Keith Fink is an American attorney, author, and academic. He represented clients in a contract dispute with Ellen DeGeneres dubbed by the media as "Iggygate".[1]
After college, Fink taught debate at the Harvard-Westlake School while also editing a college debate handbook called Fink's Files, which provided analysis and arguments on the yearly college debate topic. Fink also taught Speech at Stephen S. Wise Temple.[5]
Fink began his legal career as an associate attorney at Cotkin, Collins & Franscell. He subsequently joined Kindel & Anderson. Fink later joined Baker & Hostetler.[7] During Fink's early years as an attorney, he successfully prosecuted numerous 42 U.S.C. § 1983 cases, leading to one that was heard by the Supreme Court of California in which Fink's client prevailed.[8][9][10][11][12][13][14]

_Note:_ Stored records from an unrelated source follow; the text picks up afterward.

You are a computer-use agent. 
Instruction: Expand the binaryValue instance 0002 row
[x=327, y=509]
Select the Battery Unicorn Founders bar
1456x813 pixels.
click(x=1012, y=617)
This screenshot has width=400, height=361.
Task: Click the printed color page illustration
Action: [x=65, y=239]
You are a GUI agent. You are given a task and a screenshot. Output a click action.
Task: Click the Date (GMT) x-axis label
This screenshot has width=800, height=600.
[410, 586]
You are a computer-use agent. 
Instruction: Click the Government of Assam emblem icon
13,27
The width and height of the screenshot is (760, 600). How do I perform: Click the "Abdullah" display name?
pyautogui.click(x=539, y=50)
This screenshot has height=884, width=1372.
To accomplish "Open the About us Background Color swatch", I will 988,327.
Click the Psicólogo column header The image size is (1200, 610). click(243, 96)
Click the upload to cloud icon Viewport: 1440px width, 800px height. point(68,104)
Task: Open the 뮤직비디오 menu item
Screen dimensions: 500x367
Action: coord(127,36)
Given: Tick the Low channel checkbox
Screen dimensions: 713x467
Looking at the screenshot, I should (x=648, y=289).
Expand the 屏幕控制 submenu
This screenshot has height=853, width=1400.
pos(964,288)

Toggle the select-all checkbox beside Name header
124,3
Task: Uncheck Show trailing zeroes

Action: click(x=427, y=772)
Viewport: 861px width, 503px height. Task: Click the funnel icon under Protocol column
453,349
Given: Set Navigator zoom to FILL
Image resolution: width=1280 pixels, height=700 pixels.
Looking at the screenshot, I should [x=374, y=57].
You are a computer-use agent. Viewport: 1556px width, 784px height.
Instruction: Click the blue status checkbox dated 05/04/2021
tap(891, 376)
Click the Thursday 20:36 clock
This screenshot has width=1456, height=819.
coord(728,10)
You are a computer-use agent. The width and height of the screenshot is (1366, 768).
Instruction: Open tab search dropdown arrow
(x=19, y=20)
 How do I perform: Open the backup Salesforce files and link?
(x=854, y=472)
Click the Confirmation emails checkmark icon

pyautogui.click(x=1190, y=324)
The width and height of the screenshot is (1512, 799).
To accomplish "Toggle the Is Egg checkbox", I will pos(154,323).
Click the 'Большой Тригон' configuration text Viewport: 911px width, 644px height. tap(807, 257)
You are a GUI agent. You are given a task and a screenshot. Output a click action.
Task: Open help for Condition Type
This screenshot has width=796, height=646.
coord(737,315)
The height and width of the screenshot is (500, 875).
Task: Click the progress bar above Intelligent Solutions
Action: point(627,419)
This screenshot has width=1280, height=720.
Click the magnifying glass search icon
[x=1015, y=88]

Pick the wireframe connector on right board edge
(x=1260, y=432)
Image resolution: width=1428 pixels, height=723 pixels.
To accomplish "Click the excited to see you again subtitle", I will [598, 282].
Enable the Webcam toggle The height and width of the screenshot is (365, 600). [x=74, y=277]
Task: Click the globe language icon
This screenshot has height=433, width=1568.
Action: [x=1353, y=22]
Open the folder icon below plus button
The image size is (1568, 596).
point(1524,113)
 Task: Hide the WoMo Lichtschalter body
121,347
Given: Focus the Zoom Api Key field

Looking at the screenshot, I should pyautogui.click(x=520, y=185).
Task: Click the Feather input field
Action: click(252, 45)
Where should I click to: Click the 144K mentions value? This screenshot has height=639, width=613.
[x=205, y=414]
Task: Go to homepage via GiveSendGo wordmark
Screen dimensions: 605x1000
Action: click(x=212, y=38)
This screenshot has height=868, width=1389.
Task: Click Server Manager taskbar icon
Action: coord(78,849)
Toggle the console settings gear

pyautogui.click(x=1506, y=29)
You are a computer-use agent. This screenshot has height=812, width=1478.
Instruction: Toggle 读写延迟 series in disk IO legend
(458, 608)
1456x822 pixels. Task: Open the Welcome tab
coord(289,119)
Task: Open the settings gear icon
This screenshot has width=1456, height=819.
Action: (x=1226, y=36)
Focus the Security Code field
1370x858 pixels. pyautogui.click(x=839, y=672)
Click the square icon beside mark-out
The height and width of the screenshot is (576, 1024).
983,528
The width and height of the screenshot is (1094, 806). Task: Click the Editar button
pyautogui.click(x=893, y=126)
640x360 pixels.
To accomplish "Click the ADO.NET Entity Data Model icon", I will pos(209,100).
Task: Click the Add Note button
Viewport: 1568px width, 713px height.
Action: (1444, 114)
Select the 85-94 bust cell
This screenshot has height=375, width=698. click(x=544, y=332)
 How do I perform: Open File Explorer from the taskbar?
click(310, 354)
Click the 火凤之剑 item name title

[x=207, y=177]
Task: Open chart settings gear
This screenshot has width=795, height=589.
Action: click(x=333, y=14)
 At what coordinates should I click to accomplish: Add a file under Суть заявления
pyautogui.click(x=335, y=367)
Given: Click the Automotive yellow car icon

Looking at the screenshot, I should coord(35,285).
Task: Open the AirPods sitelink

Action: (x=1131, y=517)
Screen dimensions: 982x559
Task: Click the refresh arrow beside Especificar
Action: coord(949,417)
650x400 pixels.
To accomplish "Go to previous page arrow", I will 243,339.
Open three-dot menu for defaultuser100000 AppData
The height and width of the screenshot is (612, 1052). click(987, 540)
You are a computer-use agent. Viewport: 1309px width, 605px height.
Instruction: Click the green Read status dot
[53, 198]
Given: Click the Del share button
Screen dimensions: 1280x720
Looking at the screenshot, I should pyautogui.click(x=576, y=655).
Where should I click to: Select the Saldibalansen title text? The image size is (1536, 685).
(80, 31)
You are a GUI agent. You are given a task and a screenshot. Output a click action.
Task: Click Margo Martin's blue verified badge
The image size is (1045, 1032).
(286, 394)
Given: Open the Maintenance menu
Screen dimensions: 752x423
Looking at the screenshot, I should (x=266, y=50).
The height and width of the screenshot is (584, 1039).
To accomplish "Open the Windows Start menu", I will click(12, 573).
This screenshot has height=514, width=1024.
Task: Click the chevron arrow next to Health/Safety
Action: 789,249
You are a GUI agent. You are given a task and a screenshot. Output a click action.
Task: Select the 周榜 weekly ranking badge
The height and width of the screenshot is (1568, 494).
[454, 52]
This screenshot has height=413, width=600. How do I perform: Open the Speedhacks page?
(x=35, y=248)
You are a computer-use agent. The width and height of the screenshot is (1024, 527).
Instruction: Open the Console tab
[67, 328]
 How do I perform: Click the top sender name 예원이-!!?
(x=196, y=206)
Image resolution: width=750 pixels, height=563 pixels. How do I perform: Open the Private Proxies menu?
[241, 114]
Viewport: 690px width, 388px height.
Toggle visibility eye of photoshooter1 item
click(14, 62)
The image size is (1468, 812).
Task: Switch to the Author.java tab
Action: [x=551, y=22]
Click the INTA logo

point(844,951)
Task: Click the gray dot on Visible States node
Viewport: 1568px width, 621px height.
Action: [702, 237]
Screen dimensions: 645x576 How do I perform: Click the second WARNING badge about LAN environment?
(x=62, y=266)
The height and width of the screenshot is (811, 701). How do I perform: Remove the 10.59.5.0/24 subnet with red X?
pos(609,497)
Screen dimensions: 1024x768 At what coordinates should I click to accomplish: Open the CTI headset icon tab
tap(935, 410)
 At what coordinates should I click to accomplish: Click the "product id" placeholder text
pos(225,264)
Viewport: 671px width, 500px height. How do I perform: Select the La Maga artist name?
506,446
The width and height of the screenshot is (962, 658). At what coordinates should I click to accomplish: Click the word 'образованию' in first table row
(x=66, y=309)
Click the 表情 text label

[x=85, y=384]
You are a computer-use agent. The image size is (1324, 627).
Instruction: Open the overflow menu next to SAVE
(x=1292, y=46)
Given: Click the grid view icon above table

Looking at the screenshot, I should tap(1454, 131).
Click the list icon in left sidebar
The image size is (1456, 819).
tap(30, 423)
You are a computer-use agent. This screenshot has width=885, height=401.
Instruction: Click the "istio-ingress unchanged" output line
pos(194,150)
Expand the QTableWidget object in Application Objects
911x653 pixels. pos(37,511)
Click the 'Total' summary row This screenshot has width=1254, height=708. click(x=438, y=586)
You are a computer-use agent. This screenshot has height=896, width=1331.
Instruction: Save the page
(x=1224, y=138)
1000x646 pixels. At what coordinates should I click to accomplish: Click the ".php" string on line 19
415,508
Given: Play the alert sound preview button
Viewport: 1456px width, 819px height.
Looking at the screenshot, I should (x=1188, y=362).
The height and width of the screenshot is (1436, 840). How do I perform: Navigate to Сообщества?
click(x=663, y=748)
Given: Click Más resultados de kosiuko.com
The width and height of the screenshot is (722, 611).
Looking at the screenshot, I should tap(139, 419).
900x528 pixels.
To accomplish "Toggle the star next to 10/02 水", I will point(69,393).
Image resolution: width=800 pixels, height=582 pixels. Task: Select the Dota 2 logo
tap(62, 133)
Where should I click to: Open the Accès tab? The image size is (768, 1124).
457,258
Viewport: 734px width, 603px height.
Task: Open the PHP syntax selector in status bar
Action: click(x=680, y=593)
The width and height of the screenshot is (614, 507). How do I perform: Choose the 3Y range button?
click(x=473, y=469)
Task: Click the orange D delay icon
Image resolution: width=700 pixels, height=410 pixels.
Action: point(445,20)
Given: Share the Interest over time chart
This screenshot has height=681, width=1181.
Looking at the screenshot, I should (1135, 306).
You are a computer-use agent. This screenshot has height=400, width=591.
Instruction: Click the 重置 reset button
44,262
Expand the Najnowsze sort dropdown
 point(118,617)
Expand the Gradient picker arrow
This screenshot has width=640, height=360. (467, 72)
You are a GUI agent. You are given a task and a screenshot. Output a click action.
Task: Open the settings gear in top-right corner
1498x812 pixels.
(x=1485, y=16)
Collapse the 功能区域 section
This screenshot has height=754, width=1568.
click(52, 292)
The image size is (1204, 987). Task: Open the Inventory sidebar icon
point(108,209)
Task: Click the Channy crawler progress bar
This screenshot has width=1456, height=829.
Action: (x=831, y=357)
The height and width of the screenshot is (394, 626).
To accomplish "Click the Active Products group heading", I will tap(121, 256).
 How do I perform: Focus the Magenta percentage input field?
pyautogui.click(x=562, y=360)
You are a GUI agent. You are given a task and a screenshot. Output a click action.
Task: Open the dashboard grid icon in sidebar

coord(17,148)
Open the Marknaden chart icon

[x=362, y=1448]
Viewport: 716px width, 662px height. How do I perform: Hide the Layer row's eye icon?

Fink's focus has gradually expanded to labor, employment, business, and commercial litigation. In March 1997, Fink founded Keith A. Fink & Associates, a boutique litigation firm that primarily handles employment discrimination law, labor, business, civil rights, and entertainment law matters.[citation needed]
Teaching
Fink began teaching as an adjunct professor at Southwestern Law School in 1993. He taught Civil Rights & Civil Liberties, Labor Law, Employment Discrimination, and Pretrial Civil Practice.[15]
In the 2007-2008 academic year, Fink stopped teaching at Southwestern Law School and began teaching at UCLA, his alma mater. For the next decade, Fink's teaching focused on the First Amendment, freedom of speech, employment law, entertainment law, and debate. Fink designed and taught four[16] courses: Race, Sex & Politics: Free Speech on Campus; Free Speech in the Workplace; Entertainment Law;[17] and Abortion, Gun Control, and the Death Penalty: Arguing Contemporary Social Issues.[18][19]
Throughout the first half of 2017, Fink was engaged in an academic freedom dispute with UCLA administrators, leading to Laura E. Gómez (the former Dean of Social Sciences) opting not to promote him to Continuing Lecturer, effectively ending his employment with the Department of Communication Studies on June 30, 2017.[3]